## Texto extraído
# # # #

La bajada a los infiernos halla su punto álgido o, más bien, su punto más infame, en una escena en la que los policías encargados de investigar los feminicidios se cuentan, a la hora del desayuno —comiendo huevos y entre risotadas— chistes abominablemente machistas:

“En cuántas partes se divide el cerebro de una mujer? ¡Pues depende, valedores! ¿Depende de qué, González? Pues depende de lo duro que le pegues”; “¿cuánto tarda una mujer en morirse de un disparo en la cabeza? Pues una siete u ocho horas, depende de lo que tarde la bala en encontrar el cerebro”; “¿en qué se parece una mujer a una pelota de squash? Pues en que cuanto más fuerte le pegas, más rápido vuelve”; “las mujeres de la cocina a la cama, y por el camino a madrazos.” “Las mujeres son como las leyes, fueron hechas para ser violadas”.

Y así, una retahíla de chistes que se extienden a lo largo de cuatro páginas agotadoras en las que los policías, envalentonados, hacen alarde de una misoginia extrema. Lejos de arreglar mínimamente el problema, los policías de Santa Teresa lo fomentan y agravan. Así pues, no era suficiente con la acumulación de cadáveres de mujeres, Bolaño nos violenta todavía más, introduciendo esta otra acumulación: una mise en abyme que nos hunde en las entrañas del infierno.

# # # #

## Solicitud de trabajo
Retoma el texto sobre los policías de Santa Teresa justo después de su última oración y sigue escribiéndolo. Los datos que vienen a continuación son un material aparte, ajeno al texto sobre los policías de Santa Teresa.

(Elementos guardados)
# # # #

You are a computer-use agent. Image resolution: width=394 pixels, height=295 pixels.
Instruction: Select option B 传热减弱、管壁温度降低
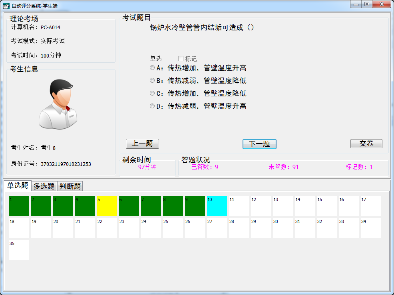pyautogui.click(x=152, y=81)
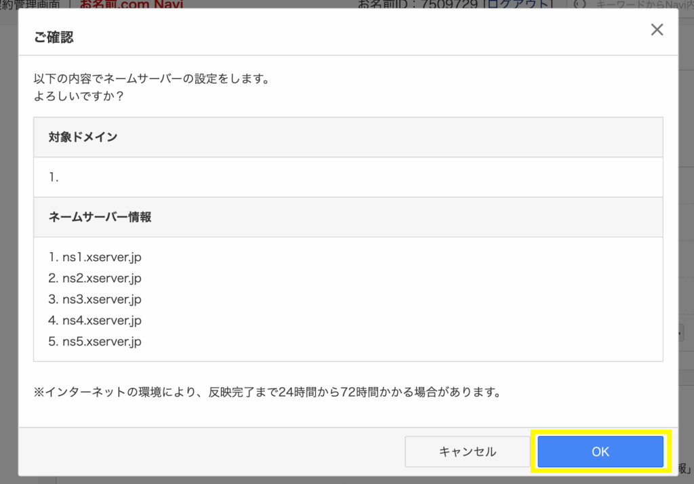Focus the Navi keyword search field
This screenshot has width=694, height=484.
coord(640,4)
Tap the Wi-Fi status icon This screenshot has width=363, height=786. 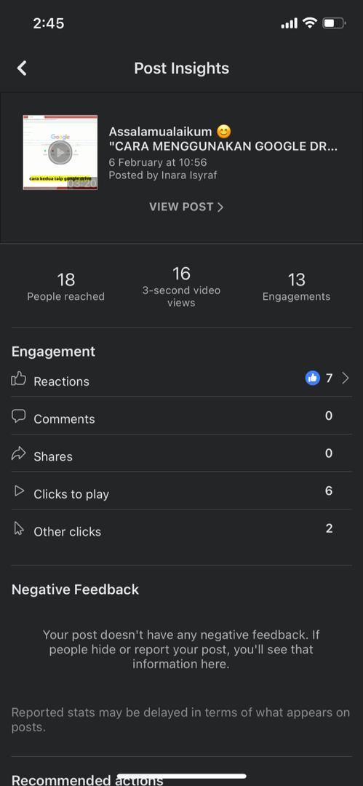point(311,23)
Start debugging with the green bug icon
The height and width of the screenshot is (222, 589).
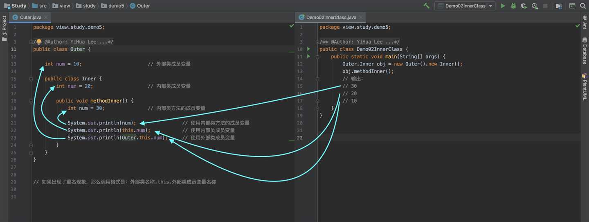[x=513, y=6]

# # # #

## Resultado de la tarea
En literatura, la acumulación ha suscitado a menudo una fascinación hacia la vastedad de las cosas. Así quedamos maravillados ante la kilométrica enumeración de seres marinos en Veinte mil leguas de viaje submarino de Julio Verne o la enumeración de las naves de guerra griegas en La Ilíada de Homero. Sin embargo las obras de Caparrós y de Bolaño provocan todo lo contrario: indignación, náuseas o asco. Son textos difíciles de leer por los temas desagradables que tratan, por las estructuras acumulativas que no cesan de hostigar al lector. De hecho, muchos lectores reconocen no conseguir leerlos hasta el final. “Hay temas en los que hay que aburrir a los lectores”, recomienda Caparrós. Podríamos añadir: hay temas en los que hay que acosar al lector hasta que reaccione.

Hace poco se publicó en El País un artículo en ocasión de la salida de la nueva serie de Netflix La desaparición de Madeleine McCann que contaba que la pornografía infantil supone actualmente un 2% del contenido de la Internet profunda, pero que genera un 80% de su tráfico y mueve la escalofriante cifra de 150.000 millones de euros. Sin embargo, en palabras de Jim Gamble, un experto en la investigación de niños desaparecidos, “el público no puede soportar enfrentarse a esta realidad, por lo que los medios solo se permiten publicar una noticia sobre pedofilia al mes para proteger la sensibilidad de sus lectores”.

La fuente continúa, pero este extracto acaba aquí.